#### [Your goal]
Go through the listing and pick out each line with the word "Identify" in it.

Data extracts START

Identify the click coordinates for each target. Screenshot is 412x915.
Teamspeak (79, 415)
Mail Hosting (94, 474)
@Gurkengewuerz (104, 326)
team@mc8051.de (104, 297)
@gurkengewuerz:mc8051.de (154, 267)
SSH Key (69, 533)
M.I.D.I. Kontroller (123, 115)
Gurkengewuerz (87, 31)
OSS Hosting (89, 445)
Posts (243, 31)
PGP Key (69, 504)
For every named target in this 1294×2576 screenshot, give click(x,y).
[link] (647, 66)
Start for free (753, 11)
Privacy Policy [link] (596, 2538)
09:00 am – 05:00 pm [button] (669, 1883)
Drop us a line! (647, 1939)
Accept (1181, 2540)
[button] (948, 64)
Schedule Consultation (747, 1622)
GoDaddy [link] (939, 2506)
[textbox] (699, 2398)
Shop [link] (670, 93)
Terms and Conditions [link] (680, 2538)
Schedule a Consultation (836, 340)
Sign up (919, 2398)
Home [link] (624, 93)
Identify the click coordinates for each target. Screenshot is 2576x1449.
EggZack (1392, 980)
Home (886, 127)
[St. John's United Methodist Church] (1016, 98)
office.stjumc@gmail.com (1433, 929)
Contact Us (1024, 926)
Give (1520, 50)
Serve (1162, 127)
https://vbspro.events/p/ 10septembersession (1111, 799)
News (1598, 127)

Data extracts END

#### [Completed exercise]
Identify the click coordinates for each target. Screenshot is 412x915.
Identify the click coordinates for each target. Screenshot is 2576x1449.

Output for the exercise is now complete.